■ **What to do**: Please find every line in the records below that contains the word "column", and copy it.

____________________

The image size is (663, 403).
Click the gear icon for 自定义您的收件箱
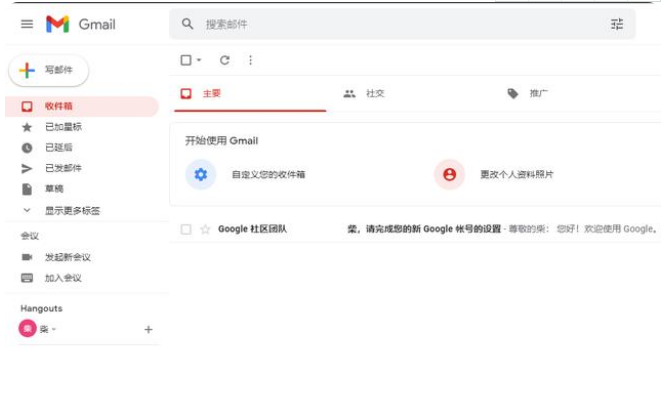200,174
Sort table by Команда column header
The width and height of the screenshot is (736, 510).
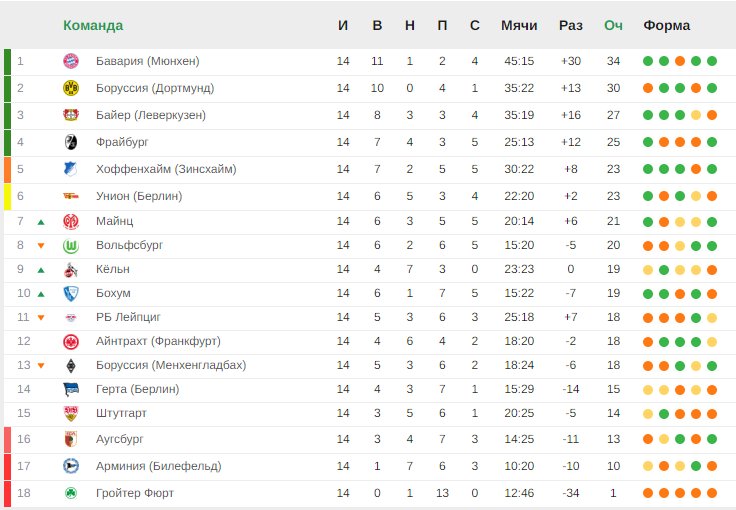(93, 25)
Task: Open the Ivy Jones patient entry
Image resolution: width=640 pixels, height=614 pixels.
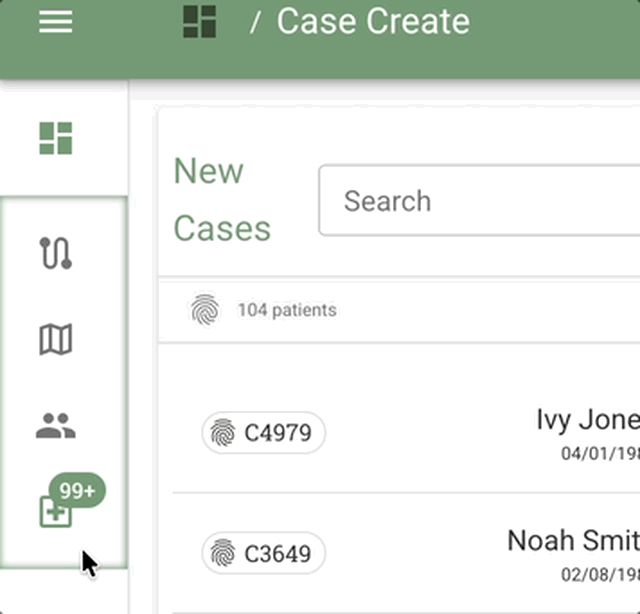Action: [587, 420]
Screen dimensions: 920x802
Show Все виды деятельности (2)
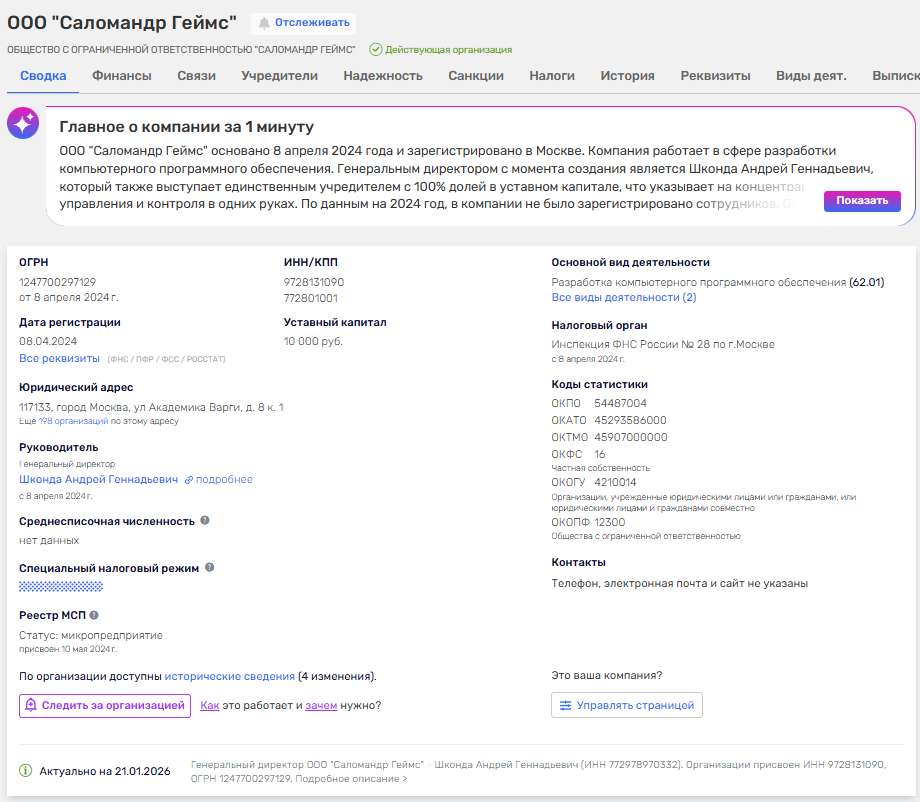tap(624, 297)
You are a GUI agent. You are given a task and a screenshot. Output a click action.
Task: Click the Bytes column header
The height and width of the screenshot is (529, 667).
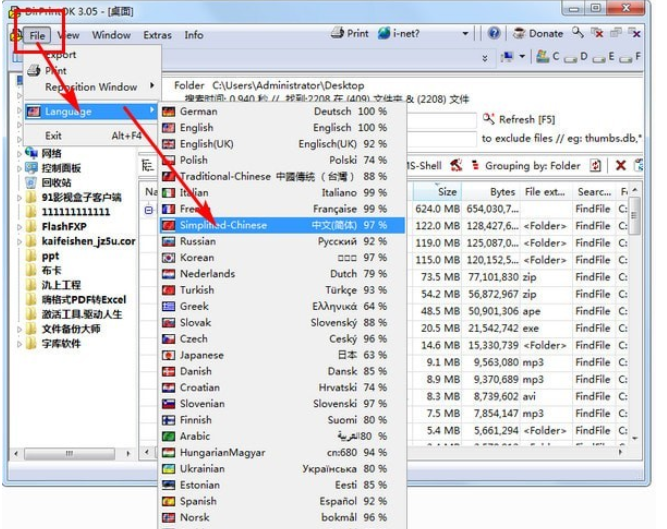coord(503,191)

____________________

■ **Reply to the task**:
Sort table by Команда column header
Task: Click the Bytes column header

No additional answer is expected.